Prove/disprove: if $\det(A+X) = \det(B + X)$ for all $X$, then $A=B$
I have to prove/disprove this:
If $\det(A+X) = \det(B + X)~ \forall X \in M_{n \times n} (\mathbb F) \rightarrow A = B$
I believe it is true but I can not think of a direct way to prove it. Any help is appreciated!
Let $M_1$ be the set of matrices such that the first row of all the matrices in $M_1$ is the negative of the first row of $A$. Then $\det(A+X)=0$ for all $X\in M_1$, so we also have $\det(B+X)=0$ for all $X\in M_1$.
I claim that the first row of $B$ must be equal to the first row of $A$. Assume contrariwise that this is not the case. Then all the matrices of the form $B+X, X\in M_1$ share the same non-zero first row (= the first row of $B-A$). But by a suitable choice of $X$ from $M_1$ we can make the remaining $n-1$ rows of $B+X$ to be anything we want. As the first row of $B+X$ was assumed to be non-zero, we can find an $X\in M_1$ such that $\det(B+X)\neq0$. This is a contradiction.
Clearly we can repeat the argument for any other row, so we can conclude that $A=B$.
A characterization of the determinant is that $$ \det M=\sum_{s\in\mathfrak S_n}\varepsilon(s)\cdot\prod_{i=1}^nM_{is(i)}, $$ where $\varepsilon(s)$ is the signature of the permutation $s$ in $\mathfrak S_n$. Applying this to $M=A+X$, one gets a polynomial in $\mathbb F[X_{ij},1\leqslant i,j\leqslant n]$, namely, $$ \det(A+X)=\sum_{s\in\mathfrak S_n}\varepsilon(s)\cdot\prod_{i=1}^n(X_{is(i)}+A_{is(i)}). $$ Fix $t$ in $\mathfrak S_n$ and $1\leqslant k\leqslant n$. The coefficient of $$ \prod_{i\ne k}X_{it(i)}, $$ in $\det(A+X)$ is $\varepsilon(t)A_{kt(k)}$ hence the polynomial $\det(A+X)$ fully determines $A$.
I just see this problem today, so this is a late answer.

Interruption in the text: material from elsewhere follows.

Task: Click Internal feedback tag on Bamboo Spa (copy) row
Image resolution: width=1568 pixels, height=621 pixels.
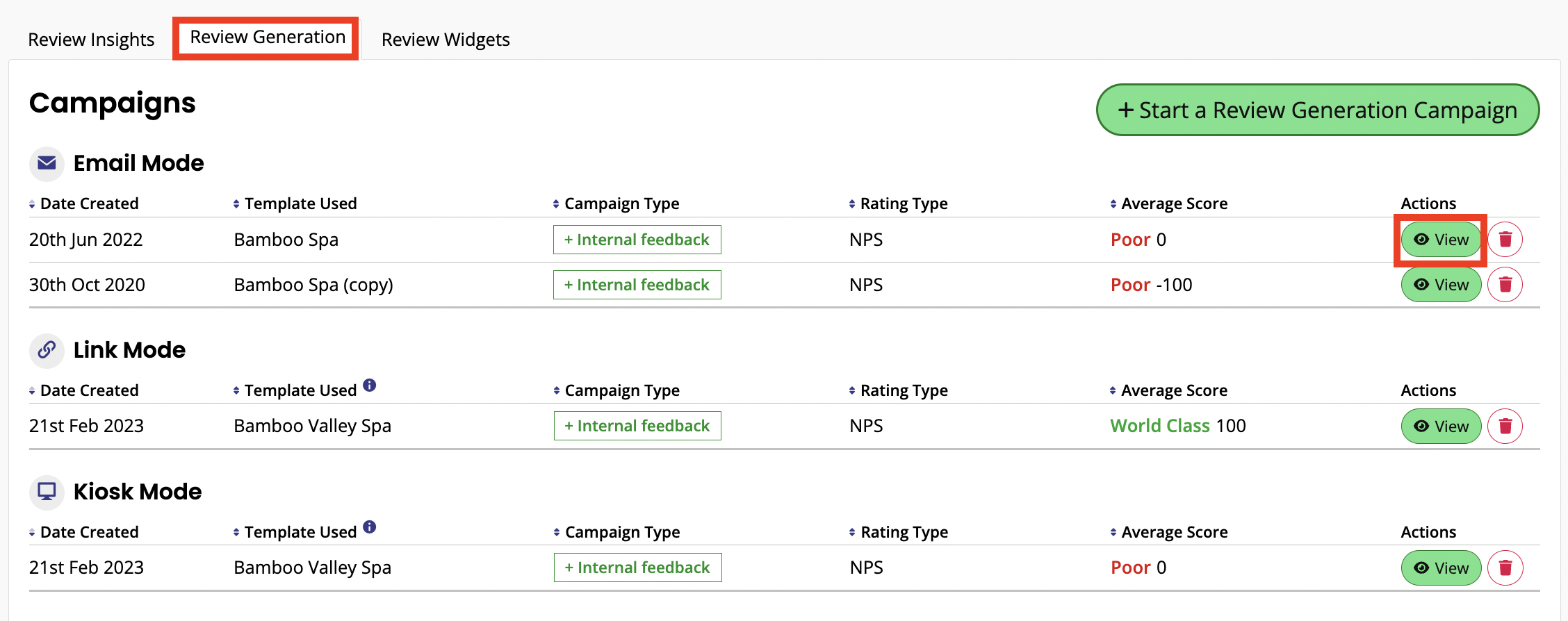Action: 637,285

We can use the same trick I used in an answer to another question. By elementary row/column reductions, we have $B-A=P(I_r\oplus0)Q$ for some invertible matrices $P$ and $Q$, with $r=\operatorname{rank}(B-A)$. Therefore, by putting $Y = P^{-1}(A+X)Q^{-1}$, the given assumption is equivalent to $\det(Y)=\det((I_r\oplus0) + Y)$ for all $Y$. Since this condition does not hold if $r\neq0$ and $Y=0\oplus I_{n-r}$, we conclude that $r$ must be zero, i.e. $B=A$.